[BEGIN Selected extract]

Father’s Day 2013…
A new school, lots of hype in the week leading up to the imminent Father’s Day. In the school taxi kids were boasting about their dad’s. In class they made special gifts for their dad’s and at home I could pick up that something wasn’t quite right with my boy…
The Friday he came home with the Father’s Day gift that he made at school for his dad. “Mom, my teacher said I must give this to my dad…”
Now understand, my son has NO MEMORY of his father EVER being in his life. His father is absent, has been since before he was born! Yet, he insisted that I take him to his dad on Father’s Day! “Mom, my teacher said we must give this to our dad’s!”
This particular Friday, was the most heartbreaking parenting day for me, for him, for us. My son, 5 years old, crying his little heart out. Hating me with great intent.
“Mom, you are the meanest person ever! But I made this for my dad and my teacher said I must give it to my dad!” His sobs, a mixture of great sadness and intense anger for a situation that he was yet to understand…”I hate you!”
The more I explained, the more he cried. “Kai, I’m not taking you to your dad. It is not the child’s responsibility to go to the parent. I know that you made this gift for your dad, and you can give it to him when you see him one day. I am so sorry, but we not going to your dad on Father’s Day. Please understand”
More tears and heart wrenching sobs, “but mom, I MUST give it to him ON father’s day”
There was nothing that I could say to heal the pain. After a while he got up from the floor, took the gift, crawled onto the bed, sobbing. My tiny person’s heart’s been broken by the reality of his our lives… Nothing I said, eased the wound in that moment, no soothing words of love or hugs were welcomed…my heart ached so deeply that I could feel the pain crushing down on me.
After a while, when the sobs became softer, I cuddled up next to him “Kai, you know what we can do for your dad? We can buy a special box where you can keep his father’s day gift in, and anything else that you want to show him. And if you see him one day then you can give the box to him?”
“Okay, mom”
This was the first time that my son expressed a great sadness for the loss of something he’s never had, a dad.
We never bought a box, there was no need to. He woke up the Sunday and ran into my parents bedroom and gave the gift to his Grandpa. The sadness, long forgotten, a new page was turned.
Explaining to a child that they cannot go knocking on their absent father’s door, with a gift in hand, is not easy! Explaining to my son the “role and responsibilities of a parent” and how everyone is different, and that some people just aren’t ready/capable of being a parent, is not the kind of conversations I envisioned for my son and I to have one day.

[END Selected extract]

Rewrite the paragraph of the Father's Day post that begins "Explaining to a child that they cannot" in a shorter form that keeps its main facts. Use only the Father's Day post for what follows.

[BEGIN Record list]

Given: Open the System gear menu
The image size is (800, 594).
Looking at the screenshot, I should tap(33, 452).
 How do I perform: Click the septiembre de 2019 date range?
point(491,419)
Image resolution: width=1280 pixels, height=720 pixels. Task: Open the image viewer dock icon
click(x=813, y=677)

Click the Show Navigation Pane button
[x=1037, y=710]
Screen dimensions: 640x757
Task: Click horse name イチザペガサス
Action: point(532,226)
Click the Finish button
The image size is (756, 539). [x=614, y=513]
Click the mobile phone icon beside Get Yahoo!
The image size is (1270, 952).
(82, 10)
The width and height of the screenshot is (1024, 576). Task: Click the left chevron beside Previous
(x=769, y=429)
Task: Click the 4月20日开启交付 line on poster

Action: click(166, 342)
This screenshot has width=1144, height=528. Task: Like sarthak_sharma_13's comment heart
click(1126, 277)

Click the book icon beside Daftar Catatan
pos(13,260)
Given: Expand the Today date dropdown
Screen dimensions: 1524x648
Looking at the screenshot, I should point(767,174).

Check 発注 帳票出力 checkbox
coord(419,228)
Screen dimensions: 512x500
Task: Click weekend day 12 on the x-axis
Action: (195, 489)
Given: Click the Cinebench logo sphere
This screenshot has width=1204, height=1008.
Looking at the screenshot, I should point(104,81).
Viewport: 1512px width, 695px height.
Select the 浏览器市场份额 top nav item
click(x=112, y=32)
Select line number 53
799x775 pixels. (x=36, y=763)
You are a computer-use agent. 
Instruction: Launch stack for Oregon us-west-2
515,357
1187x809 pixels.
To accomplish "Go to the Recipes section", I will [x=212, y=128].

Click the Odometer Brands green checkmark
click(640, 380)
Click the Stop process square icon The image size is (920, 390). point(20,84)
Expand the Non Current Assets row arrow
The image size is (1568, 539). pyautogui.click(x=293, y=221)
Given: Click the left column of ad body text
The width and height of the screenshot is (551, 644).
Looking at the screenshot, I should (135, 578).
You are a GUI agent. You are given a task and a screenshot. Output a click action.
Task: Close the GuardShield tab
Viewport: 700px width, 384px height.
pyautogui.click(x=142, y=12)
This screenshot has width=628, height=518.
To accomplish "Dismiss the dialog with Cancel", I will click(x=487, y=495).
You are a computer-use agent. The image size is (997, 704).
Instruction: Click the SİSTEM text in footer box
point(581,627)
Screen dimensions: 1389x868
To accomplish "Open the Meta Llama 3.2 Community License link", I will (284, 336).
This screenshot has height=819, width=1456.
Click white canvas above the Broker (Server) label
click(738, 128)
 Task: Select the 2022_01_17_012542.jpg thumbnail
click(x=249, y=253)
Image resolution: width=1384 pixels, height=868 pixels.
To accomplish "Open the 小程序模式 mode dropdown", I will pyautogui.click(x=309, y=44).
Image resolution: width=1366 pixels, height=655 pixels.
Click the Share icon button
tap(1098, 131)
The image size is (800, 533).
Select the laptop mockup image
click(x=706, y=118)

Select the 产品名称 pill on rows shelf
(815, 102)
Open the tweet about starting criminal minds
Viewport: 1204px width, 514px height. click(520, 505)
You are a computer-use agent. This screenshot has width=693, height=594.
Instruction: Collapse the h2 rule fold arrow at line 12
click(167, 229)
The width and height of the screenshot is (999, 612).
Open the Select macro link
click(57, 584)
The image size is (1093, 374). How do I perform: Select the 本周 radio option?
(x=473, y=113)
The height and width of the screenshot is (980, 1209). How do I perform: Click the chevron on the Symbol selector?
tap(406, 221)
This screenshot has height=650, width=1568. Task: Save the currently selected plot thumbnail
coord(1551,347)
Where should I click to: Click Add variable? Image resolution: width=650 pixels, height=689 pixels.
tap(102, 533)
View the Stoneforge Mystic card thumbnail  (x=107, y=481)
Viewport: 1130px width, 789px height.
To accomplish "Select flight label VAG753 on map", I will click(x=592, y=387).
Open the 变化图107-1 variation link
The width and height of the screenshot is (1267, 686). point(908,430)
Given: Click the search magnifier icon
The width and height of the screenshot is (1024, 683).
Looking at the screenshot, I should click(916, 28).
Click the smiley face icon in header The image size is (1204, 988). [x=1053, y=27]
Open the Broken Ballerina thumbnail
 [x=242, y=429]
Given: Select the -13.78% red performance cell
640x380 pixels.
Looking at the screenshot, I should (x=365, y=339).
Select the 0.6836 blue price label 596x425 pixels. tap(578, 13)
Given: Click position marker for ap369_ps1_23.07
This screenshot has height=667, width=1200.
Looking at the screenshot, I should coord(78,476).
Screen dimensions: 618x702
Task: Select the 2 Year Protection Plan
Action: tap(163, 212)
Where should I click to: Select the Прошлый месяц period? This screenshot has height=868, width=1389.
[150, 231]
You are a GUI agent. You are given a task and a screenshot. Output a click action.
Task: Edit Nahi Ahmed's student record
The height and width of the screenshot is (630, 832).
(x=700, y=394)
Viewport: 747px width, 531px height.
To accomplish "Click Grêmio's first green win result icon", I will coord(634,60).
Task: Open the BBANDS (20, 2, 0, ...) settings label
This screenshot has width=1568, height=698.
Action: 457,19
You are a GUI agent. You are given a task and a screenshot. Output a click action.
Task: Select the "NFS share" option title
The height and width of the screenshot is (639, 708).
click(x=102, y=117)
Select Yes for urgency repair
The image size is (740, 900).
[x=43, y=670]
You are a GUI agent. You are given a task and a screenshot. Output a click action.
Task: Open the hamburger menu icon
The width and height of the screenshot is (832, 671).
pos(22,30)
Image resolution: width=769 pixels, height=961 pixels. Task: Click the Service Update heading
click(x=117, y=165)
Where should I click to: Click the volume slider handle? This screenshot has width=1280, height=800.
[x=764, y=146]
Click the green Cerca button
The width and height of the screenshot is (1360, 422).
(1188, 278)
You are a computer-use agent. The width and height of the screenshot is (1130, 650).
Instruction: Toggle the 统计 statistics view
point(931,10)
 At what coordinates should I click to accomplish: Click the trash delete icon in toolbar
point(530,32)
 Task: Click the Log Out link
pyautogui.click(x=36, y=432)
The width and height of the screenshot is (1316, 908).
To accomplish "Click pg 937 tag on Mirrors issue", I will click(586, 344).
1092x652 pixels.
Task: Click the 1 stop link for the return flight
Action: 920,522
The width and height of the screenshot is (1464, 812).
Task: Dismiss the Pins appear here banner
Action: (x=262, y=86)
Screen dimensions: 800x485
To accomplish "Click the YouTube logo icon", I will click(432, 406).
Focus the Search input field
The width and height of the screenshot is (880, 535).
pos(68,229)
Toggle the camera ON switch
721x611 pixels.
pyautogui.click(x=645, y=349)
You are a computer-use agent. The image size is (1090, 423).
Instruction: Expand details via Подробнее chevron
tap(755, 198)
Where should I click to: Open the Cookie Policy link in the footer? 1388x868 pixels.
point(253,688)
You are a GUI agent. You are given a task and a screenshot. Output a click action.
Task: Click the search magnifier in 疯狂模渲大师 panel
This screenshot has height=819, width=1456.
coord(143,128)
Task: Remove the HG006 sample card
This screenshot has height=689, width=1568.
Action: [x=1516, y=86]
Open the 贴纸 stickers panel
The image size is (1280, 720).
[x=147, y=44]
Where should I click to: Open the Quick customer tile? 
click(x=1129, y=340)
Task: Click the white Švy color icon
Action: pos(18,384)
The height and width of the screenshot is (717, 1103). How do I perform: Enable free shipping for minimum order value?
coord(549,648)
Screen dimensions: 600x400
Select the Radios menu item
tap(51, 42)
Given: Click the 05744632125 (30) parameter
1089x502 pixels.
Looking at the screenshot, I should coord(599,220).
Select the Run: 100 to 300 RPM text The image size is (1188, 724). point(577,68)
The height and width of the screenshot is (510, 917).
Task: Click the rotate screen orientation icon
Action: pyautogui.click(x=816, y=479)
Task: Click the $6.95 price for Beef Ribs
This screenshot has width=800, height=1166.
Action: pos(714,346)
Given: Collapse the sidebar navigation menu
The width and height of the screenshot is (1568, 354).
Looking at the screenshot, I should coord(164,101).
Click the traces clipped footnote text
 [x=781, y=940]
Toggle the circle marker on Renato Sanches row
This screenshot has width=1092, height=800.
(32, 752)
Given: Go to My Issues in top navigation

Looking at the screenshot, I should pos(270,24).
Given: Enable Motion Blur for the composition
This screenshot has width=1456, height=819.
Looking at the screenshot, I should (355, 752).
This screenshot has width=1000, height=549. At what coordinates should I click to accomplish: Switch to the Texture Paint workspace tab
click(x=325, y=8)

[END Record list]

* [Full solution] Telling a child he can't bring a gift to his absent father's door is hard. The writer never expected to explain to her son what a parent's role and responsibilities are, that everyone is different, and that some people aren't ready or able to be parents.